**Stored data entries:**
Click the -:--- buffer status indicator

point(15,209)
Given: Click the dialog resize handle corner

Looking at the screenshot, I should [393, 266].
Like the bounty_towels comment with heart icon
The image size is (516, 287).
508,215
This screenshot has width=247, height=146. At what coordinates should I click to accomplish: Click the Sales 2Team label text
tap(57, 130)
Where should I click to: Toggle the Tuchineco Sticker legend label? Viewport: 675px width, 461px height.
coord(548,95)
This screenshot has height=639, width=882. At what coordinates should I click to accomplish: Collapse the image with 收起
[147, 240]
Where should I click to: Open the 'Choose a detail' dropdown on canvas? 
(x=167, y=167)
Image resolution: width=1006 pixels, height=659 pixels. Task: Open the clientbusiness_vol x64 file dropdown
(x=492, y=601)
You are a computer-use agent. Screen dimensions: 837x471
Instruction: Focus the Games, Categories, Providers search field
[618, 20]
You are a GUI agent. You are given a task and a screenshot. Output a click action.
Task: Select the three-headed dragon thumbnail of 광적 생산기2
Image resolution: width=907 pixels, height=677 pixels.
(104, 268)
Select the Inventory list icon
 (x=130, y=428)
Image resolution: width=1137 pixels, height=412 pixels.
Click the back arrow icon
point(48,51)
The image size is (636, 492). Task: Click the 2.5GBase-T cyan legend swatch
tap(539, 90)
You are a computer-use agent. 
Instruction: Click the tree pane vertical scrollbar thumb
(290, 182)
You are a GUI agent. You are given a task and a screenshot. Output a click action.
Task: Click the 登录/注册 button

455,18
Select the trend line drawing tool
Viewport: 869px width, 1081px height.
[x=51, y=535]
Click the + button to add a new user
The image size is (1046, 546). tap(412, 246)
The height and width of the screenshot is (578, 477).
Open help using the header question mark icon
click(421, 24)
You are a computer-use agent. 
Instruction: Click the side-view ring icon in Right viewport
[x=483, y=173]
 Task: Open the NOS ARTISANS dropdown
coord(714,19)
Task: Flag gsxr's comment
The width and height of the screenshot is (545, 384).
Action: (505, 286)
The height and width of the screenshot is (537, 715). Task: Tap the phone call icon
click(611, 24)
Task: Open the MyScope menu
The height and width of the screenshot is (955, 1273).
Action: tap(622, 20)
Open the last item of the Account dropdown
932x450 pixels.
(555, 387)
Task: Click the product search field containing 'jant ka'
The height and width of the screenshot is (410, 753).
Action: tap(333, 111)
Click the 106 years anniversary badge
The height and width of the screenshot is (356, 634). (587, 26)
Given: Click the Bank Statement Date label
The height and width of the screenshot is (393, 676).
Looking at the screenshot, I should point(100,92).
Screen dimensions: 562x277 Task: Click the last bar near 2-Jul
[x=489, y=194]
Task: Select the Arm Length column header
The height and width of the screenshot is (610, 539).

**EXERCISE AIM:**
Arrange every line of the listing as a Markdown table with the columns No. and Entry, numbering the rows in order and leaving out blank lines.

**WORKED SOLUTION:**
| No. | Entry |
|---|---|
| 1 | Click the -:--- buffer status indicator |
| 2 | point(15,209) |
| 3 | Given: Click the dialog resize handle corner |
| 4 | Looking at the screenshot, I should [393, 266]. |
| 5 | Like the bounty_towels comment with heart icon |
| 6 | The image size is (516, 287). |
| 7 | 508,215 |
| 8 | This screenshot has width=247, height=146. At what coordinates should I click to accomplish: Click the Sales 2Team label text |
| 9 | tap(57, 130) |
| 10 | Where should I click to: Toggle the Tuchineco Sticker legend label? Viewport: 675px width, 461px height. |
| 11 | coord(548,95) |
| 12 | This screenshot has height=639, width=882. At what coordinates should I click to accomplish: Collapse the image with 收起 |
| 13 | [147, 240] |
| 14 | Where should I click to: Open the 'Choose a detail' dropdown on canvas?  |
| 15 | (x=167, y=167) |
| 16 | Image resolution: width=1006 pixels, height=659 pixels. Task: Open the clientbusiness_vol x64 file dropdown |
| 17 | (x=492, y=601) |
| 18 | You are a computer-use agent. Screen dimensions: 837x471 |
| 19 | Instruction: Focus the Games, Categories, Providers search field |
| 20 | [618, 20] |
| 21 | You are a GUI agent. You are given a task and a screenshot. Output a click action. |
| 22 | Task: Select the three-headed dragon thumbnail of 광적 생산기2 |
| 23 | Image resolution: width=907 pixels, height=677 pixels. |
| 24 | (104, 268) |
| 25 | Select the Inventory list icon |
| 26 |  (x=130, y=428) |
| 27 | Image resolution: width=1137 pixels, height=412 pixels. |
| 28 | Click the back arrow icon |
| 29 | point(48,51) |
| 30 | The image size is (636, 492). Task: Click the 2.5GBase-T cyan legend swatch |
| 31 | tap(539, 90) |
| 32 | You are a computer-use agent.  |
| 33 | Instruction: Click the tree pane vertical scrollbar thumb |
| 34 | (290, 182) |
| 35 | You are a GUI agent. You are given a task and a screenshot. Output a click action. |
| 36 | Task: Click the 登录/注册 button |
| 37 | 455,18 |
| 38 | Select the trend line drawing tool |
| 39 | Viewport: 869px width, 1081px height. |
| 40 | [x=51, y=535] |
| 41 | Click the + button to add a new user |
| 42 | The image size is (1046, 546). tap(412, 246) |
| 43 | The height and width of the screenshot is (578, 477). |
| 44 | Open help using the header question mark icon |
| 45 | click(421, 24) |
| 46 | You are a computer-use agent.  |
| 47 | Instruction: Click the side-view ring icon in Right viewport |
| 48 | [x=483, y=173] |
| 49 |  Task: Open the NOS ARTISANS dropdown |
| 50 | coord(714,19) |
| 51 | Task: Flag gsxr's comment |
| 52 | The width and height of the screenshot is (545, 384). |
| 53 | Action: (505, 286) |
| 54 | The height and width of the screenshot is (537, 715). Task: Tap the phone call icon |
| 55 | click(611, 24) |
| 56 | Task: Open the MyScope menu |
| 57 | The height and width of the screenshot is (955, 1273). |
| 58 | Action: tap(622, 20) |
| 59 | Open the last item of the Account dropdown |
| 60 | 932x450 pixels. |
| 61 | (555, 387) |
| 62 | Task: Click the product search field containing 'jant ka' |
| 63 | The height and width of the screenshot is (410, 753). |
| 64 | Action: tap(333, 111) |
| 65 | Click the 106 years anniversary badge |
| 66 | The height and width of the screenshot is (356, 634). (587, 26) |
| 67 | Given: Click the Bank Statement Date label |
| 68 | The height and width of the screenshot is (393, 676). |
| 69 | Looking at the screenshot, I should point(100,92). |
| 70 | Screen dimensions: 562x277 Task: Click the last bar near 2-Jul |
| 71 | [x=489, y=194] |
| 72 | Task: Select the Arm Length column header |
| 73 | The height and width of the screenshot is (610, 539). |